McCutchen leaving the Pirates would be a different kind of devastating. Until you’ve rolled around in The Suck, your clothes sopping wet with whatever in the heck that stuff is made out of, you wouldn’t understand.
* * *
COUNTERPOINT: Andrew McCutchen is a 30-year-old baseball player. In two years, he’ll be a free agent and 32. The Pirates should not be in the business of signing 32-year-old baseball players to long-term deals. That’s not a lucrative business, even for a big-market team.
McCutchen is a 30-year-old baseball player coming off his worst season ever. Yet, he’s an anomaly because his value was so great before that, and his contract for the next two years is so reasonable, that teams will still trip over themselves to throw prospects at the Pirates for him.
The Pirates can keep McCutchen, and if they’re disappointing next season, they can trade him later. Except right now, his value is boosted by what-ifs. What if he’s an All-Star again? What if he’s an MVP again? This season could replace the what-ifs with an oh-that’s-what. If McCutchen has another rough season, he’ll be a declining player under contract for just one more year. The Pirates will have missed their window.
They need those windows. Cheap players are how they have any chance in the first place, and the chance to exchange a 30-year-old outfielder coming off his worst season for prospects — premium, Grade-A prospects, at that — should be too great to pass up.
All those words about McCutchen leading the team out of the sickly swamp of losing and blah blah blah? Toughen up, kid. This is a business, and the Pirates can’t deal in sentimentality.
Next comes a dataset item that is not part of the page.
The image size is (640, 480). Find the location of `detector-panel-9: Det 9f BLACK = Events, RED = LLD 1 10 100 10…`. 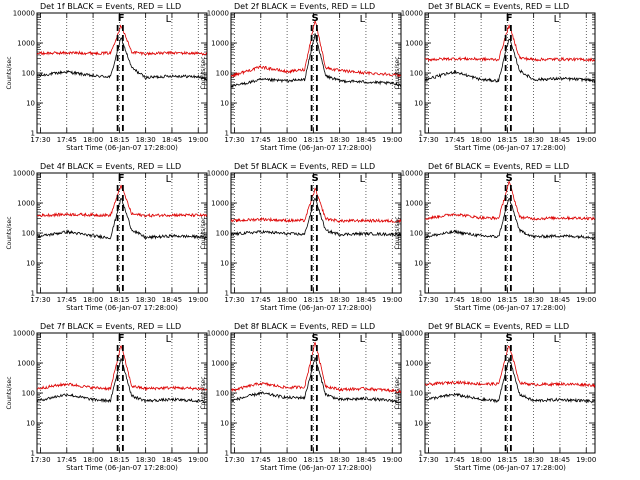

detector-panel-9: Det 9f BLACK = Events, RED = LLD 1 10 100 10… is located at coordinates (495, 397).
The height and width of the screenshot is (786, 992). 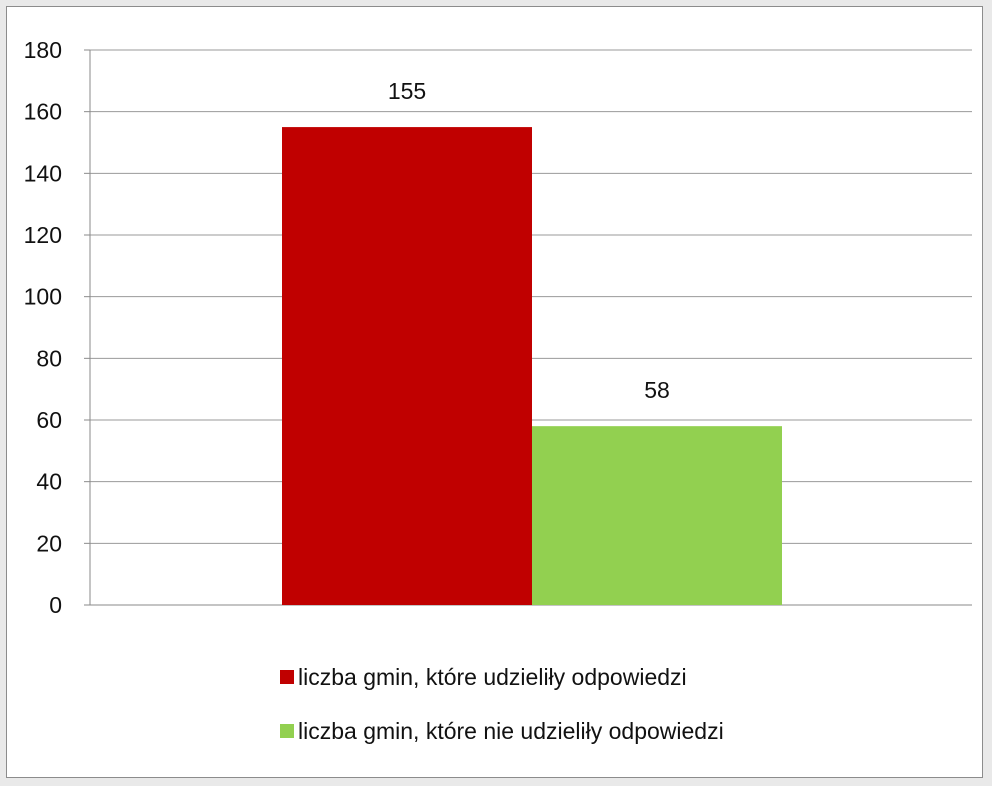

This is a chance they have to take.
* * *
Here are the Pirates, then, caught between sentimentality and practicality, emotion and logic. The very idea of trading McCutchen reminds you that not all baseball teams get the same starting stake, that the sport is inherently unfair. But that’s how it’s going to have to be. Pittsburgh has it better than Montreal or Portland. They’ll have to look for those kinds of consolations.
And in the meantime, they get to watch Starling Marte and Gregory Polanco, two of the more exciting players in baseball, who will be on the Pirates for another ...
[checks watch]
... well, they’ll probably be around for some time, now. At least, you’d like to think so.
They might not have the original, though, the one who pulled them out of The Suck and made the Pirates one of the more enjoyable teams in baseball, a team that was easy to respect and hard to hate. If they want to keep going, they’ll have to make some tough decisions and uncomfortable roster moves. That’s okay. Every team has to do that, occasionally.
Not like this, though. Not like this. There’s even an argument to be made that losing with McCutchen might even be preferable to winning without him. The Pirates won’t make that argument. Because they can’t. And that makes sense.
If the Pirates trade Andrew McCutchen, it will make all the sense in the world. But that doesn’t mean you have to like it. None of us will.